In a simply-bound pamphlet filled with battered photographs that tell a thousand stories of their own, Len Fox has written the incredible account of his war.

Len is one of Norfolk's D-Day heroes, a man who witnessed the horror of the Longest Day and who saw comrades pay the ultimate price for our freedom, but whose humility is typical of the Normandy veterans who survived to tell their stories.

After leaving school in 1938, Len was working at Roberts' shoe factory in Fisher's Lane, Norwich, when war was declared.

He volunteered as a fire-watcher on the factory roof 'armed with a stirrup pump and some buckets of water, waiting for the incendiary bombs to fall' before joining his friend Cecil Mann to work on an aerodrome being built for the American Air Force.

Aged 16, he volunteered for the Home Guard, based at the Drill Hall on the old Cattle Market site in Norwich, and would patrol Mousehold Heath at night 'to look out for German paratroopers and secret agents.

Len's army papers arrived on July 1 1943 – he was 18. After training in Blackpool, he was sent to Hereford for unit selection and later posted to Basingstoke on a Royal Army Service Corp course, where he was taught to drive and became a dispatch rider.

On June 5 1944, Len and his friends were issued with life jackets, live ammunition, 24-hour rations, French currency and 'a small book on how to get on with the French population'

He added: 'We were all amazed when we were given some condoms, but disappointed when told they were to put over the spouts of our rifles and sten guns to stop the sea water getting in! Our platoon officers checked our AB64s – a soldier's 'bible' with details of innoculations, postings etc – to make sure we had made our wills and all details were up to date. This really made us think.'

Woken early, Len joined a convoy to Tilbury Docks in London where he joined the American Liberty ships and was issued with seasickness pills.

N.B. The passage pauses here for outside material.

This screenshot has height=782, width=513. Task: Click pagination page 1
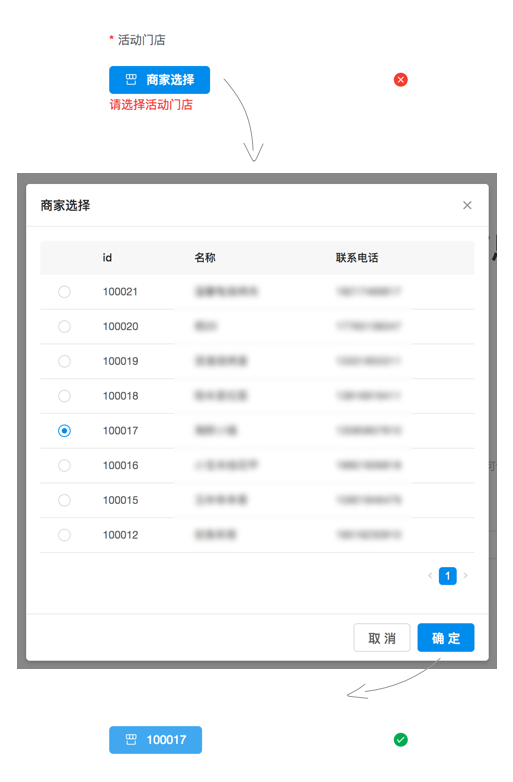pyautogui.click(x=448, y=576)
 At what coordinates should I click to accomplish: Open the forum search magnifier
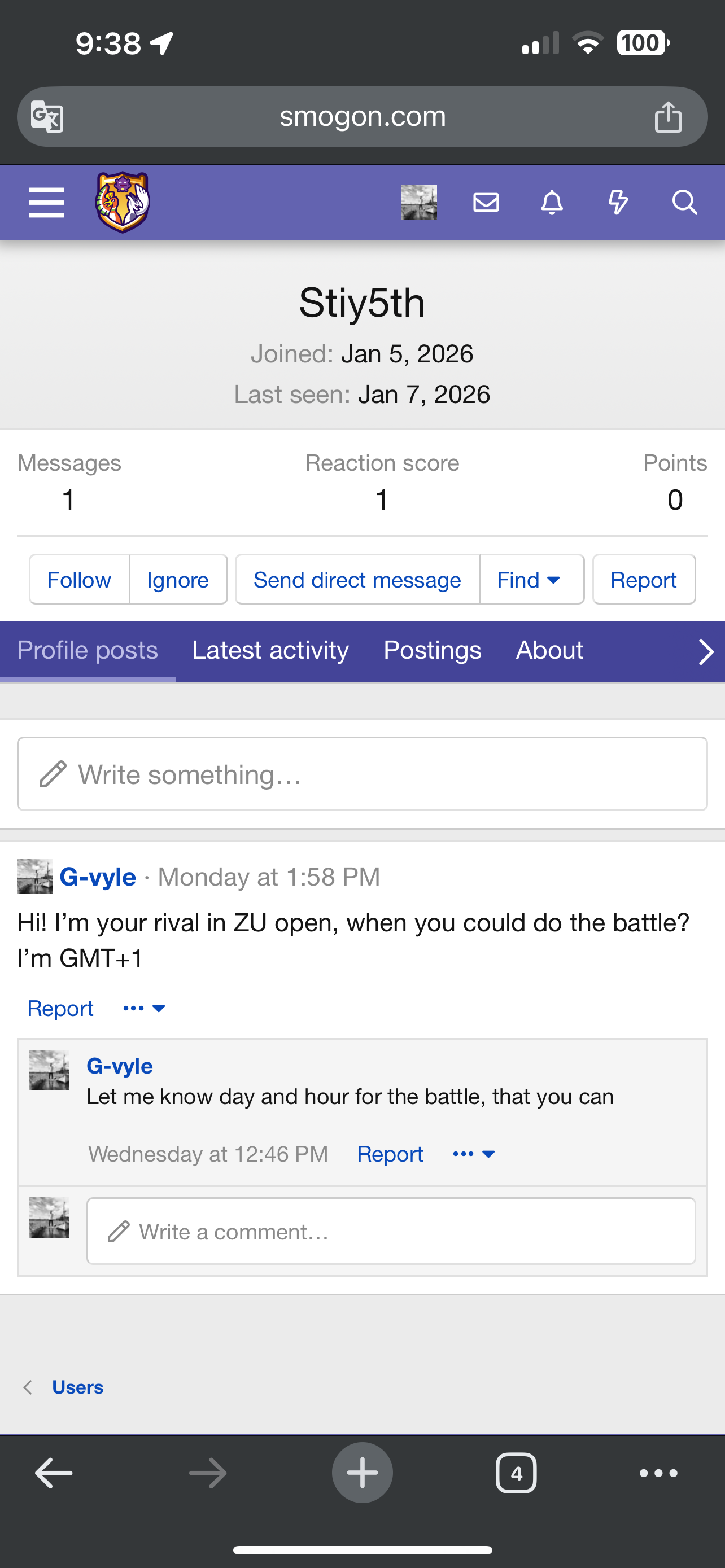click(x=684, y=202)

'Information then came over the tannoy informing us we would be landing in Arromanches in Normandy, Gold Beach, and not to Calais as we all thought,' he said. 'On the way over we were all sick due to the rough sea. On arrival the next morning we were offered breakfast by the ship's crew but none of us could eat as we looked at the most awesome sight and sound imaginable.

'Warships, troopships, barges, landing-craft, inshore rocket craft, planes overhead, barrage balloons, all hell being let loose, the noise nearly bursting my ear drums.

'As a 19-year-old it was the nearest thing to hell and that's where I thought I was.

'The big warships out to sea were pounding targets further inland with heavy shells which sounded like an express train going through a station and a continuous line of barges and landing craft were making for the beach, some of them catching their hulls on underwater obstacles and blowing up. It was very scary.'

At 18.00, the lorries from the ship were winched on to a Rhino barge and Len climbed down a rope ladder. Soaked to the skin, he watched as the ramps on the barge were lowered and the trucks drove on to the French beach.

'Mines were exploding everywhere and one of our trucks was blown up, killing one of the lads from our platoon. While all this was going on, Jerry was 'stonking' the beach with mortar and artillery fire,' he said.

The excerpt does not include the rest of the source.